Sanusi, who noted that the country was currently in a serious situation, said that tough choices needed to be made to get the country out of its predicament.
He spoke recently in Lagos at the 16th Annual National Conference/Annual General Meeting of the Risk Managers Association of Nigeria.

He said, “We are in a very difficult situation. As a country, we have failed to learn from our experiences. In the global crisis of 2008, Nigeria was badly affected precisely for reasons similar to those that we have today. Prior to 2008, the government of former President Obasanjo had built up a buffer in the excess crude account.

“It was easy for the then government to continue to fund importation and expansion of government spending. Even though we did have a financial crisis, a spike in inflation, a huge devaluation of about 25 per cent to the value of the naira, the economy continued to grow.

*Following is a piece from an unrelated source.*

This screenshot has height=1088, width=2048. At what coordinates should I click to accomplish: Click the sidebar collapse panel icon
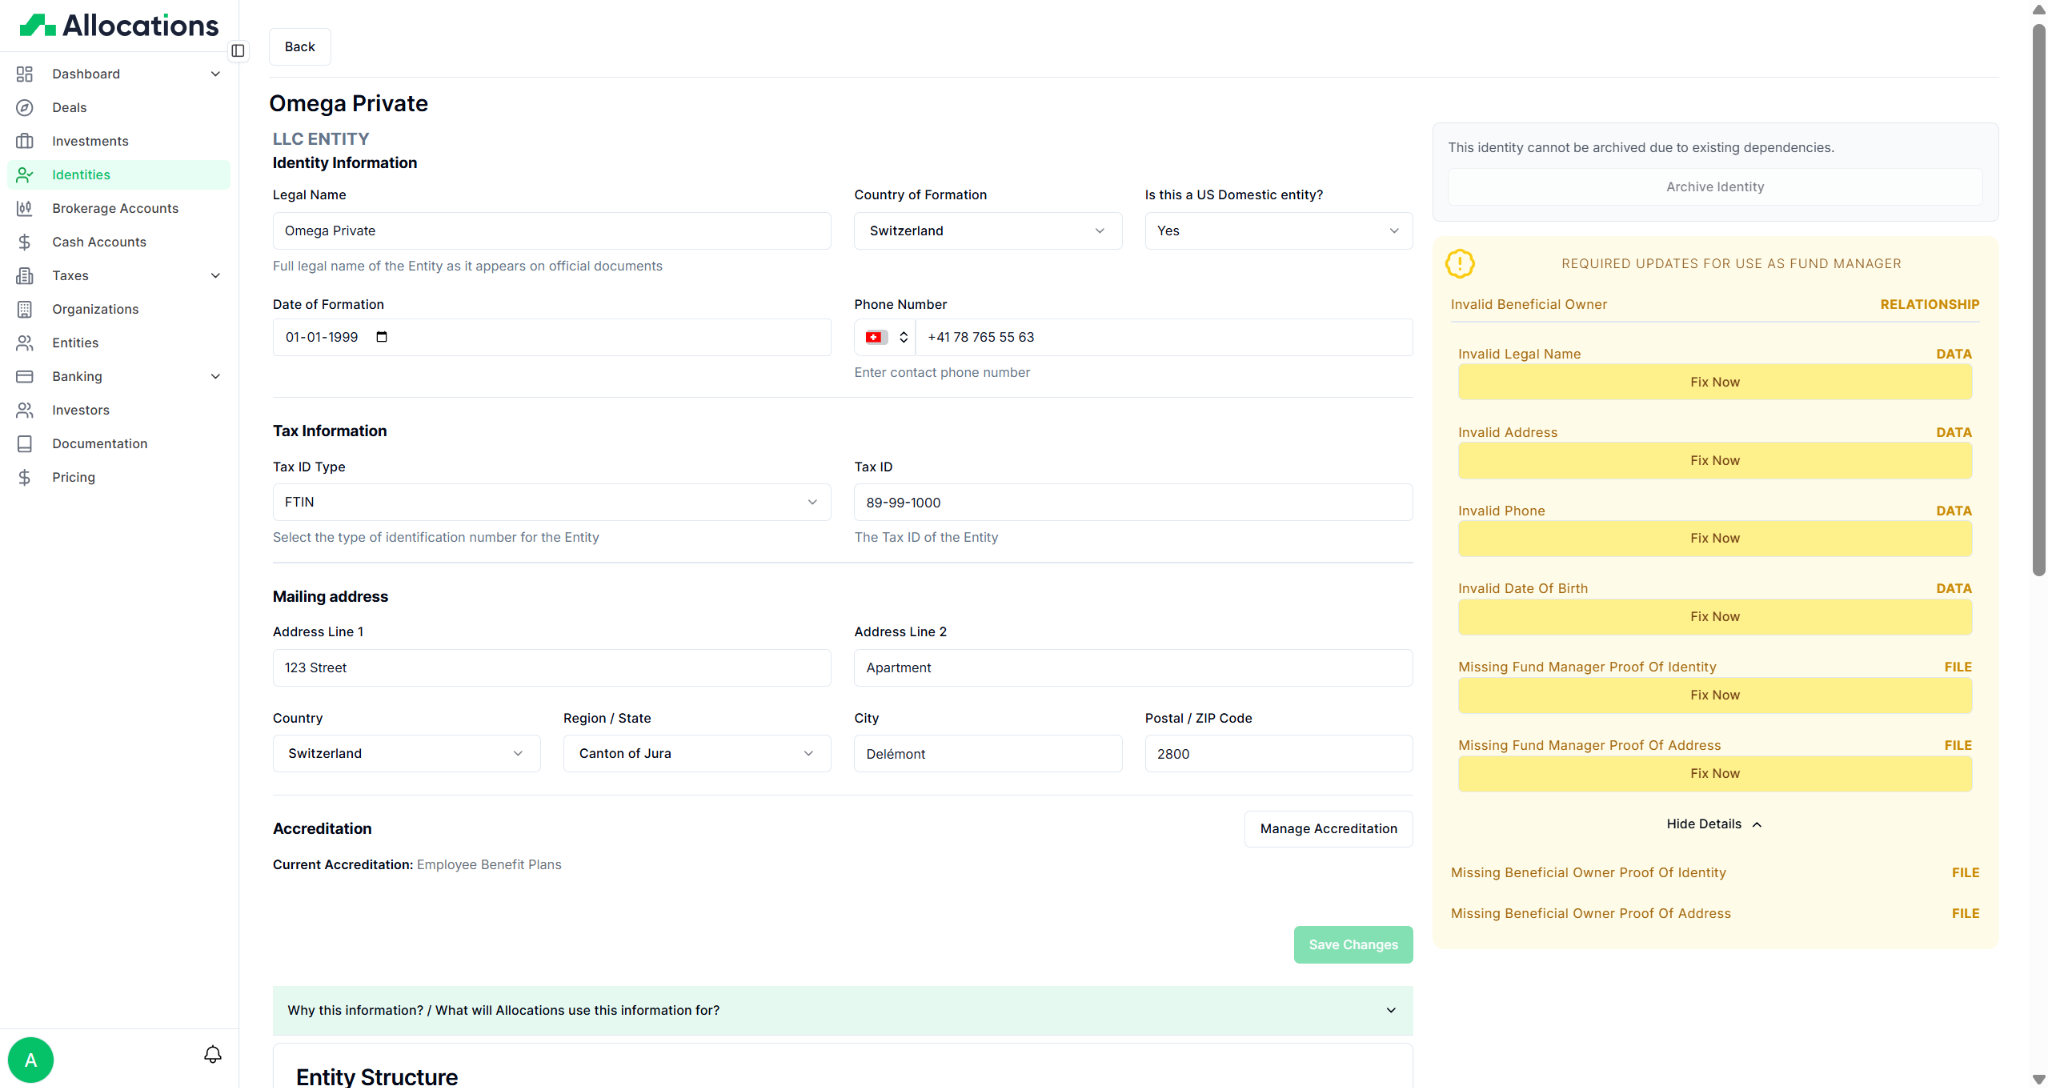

What seemed to have happened in 2015 was that the government took a decision to allow the real economy to take a shock rather than protecting the variables. That was a wrong choice to make: you do not absorb the shock of the real economy. The result is that the economy is contracting to a recession.”

The Chairman, Board of Trustees, RIMAN, Ms. Folakemi Fatogbe, said risk managers, either in the financial or energy industry, must be very competent and keep abreast of the developments across the globe and the industry in which they operate.
The President, RIMAN, Mr. Jude Monye, noted that there had been significant changes in the economy since 2015 and that crude oil could no longer be a sustainable source of revenue to the economy.

“Nigeria and the rest of the oil-producing world are faced with a global crisis that inevitably crystallised in the form of energy risk. Getting out of this is not going to be an easy road. The economy is already at a volatile state and the last thing we need is a prolonged recession,” Monye said.